-- Opening Marker --
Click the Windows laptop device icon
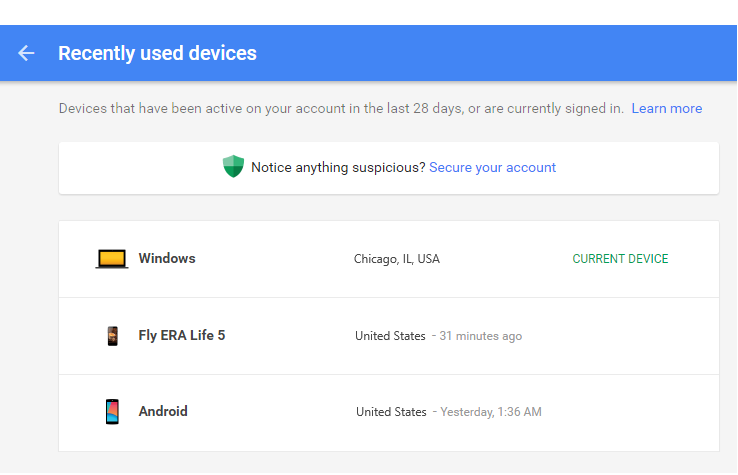The height and width of the screenshot is (475, 738). click(112, 259)
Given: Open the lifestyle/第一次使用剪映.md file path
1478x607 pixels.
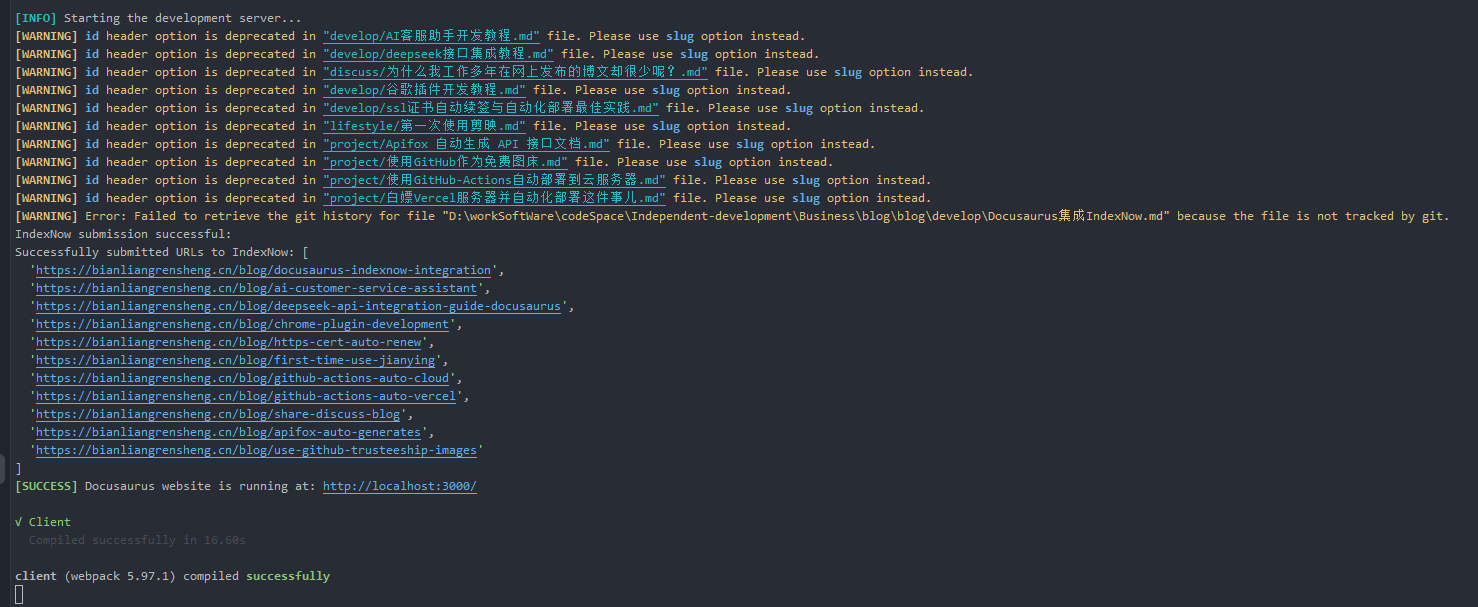Looking at the screenshot, I should 424,126.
-- Closing Marker --
Task directions - Return every entry above exactly. Pictures stay out.

Your response -
Click the Windows laptop device icon
The height and width of the screenshot is (475, 738). click(112, 259)
Given: Open the lifestyle/第一次使用剪映.md file path
1478x607 pixels.
Looking at the screenshot, I should 424,126.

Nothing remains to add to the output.